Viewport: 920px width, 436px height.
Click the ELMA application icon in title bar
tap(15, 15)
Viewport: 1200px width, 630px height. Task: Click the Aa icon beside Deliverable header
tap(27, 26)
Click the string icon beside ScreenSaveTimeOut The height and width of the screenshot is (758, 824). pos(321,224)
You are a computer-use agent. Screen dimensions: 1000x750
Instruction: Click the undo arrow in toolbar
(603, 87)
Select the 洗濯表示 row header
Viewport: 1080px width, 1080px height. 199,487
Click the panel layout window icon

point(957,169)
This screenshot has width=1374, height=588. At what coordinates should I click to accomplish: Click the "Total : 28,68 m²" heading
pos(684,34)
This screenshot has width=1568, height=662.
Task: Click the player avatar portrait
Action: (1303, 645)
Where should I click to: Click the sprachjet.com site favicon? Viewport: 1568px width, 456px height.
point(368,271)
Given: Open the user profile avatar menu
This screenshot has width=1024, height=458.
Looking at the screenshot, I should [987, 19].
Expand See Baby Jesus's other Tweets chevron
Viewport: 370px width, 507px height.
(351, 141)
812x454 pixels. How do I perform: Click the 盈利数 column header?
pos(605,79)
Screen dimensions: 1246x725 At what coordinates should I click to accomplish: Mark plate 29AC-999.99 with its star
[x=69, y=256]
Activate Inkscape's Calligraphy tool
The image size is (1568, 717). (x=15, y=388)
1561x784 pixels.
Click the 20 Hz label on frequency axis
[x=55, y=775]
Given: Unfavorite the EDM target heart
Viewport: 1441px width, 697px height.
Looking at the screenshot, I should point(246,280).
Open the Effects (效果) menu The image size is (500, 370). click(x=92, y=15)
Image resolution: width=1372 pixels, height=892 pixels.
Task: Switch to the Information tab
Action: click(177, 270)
········
## What is required
Duplicate the part of the listing that opens with the line containing "Screen dimensions: 1246x725" and closes with the line containing "Looking at the screenshot, I should point(246,280).", keeping every line unchanged.

## Completed exercise
Screen dimensions: 1246x725 At what coordinates should I click to accomplish: Mark plate 29AC-999.99 with its star
[x=69, y=256]
Activate Inkscape's Calligraphy tool
The image size is (1568, 717). (x=15, y=388)
1561x784 pixels.
Click the 20 Hz label on frequency axis
[x=55, y=775]
Given: Unfavorite the EDM target heart
Viewport: 1441px width, 697px height.
Looking at the screenshot, I should point(246,280).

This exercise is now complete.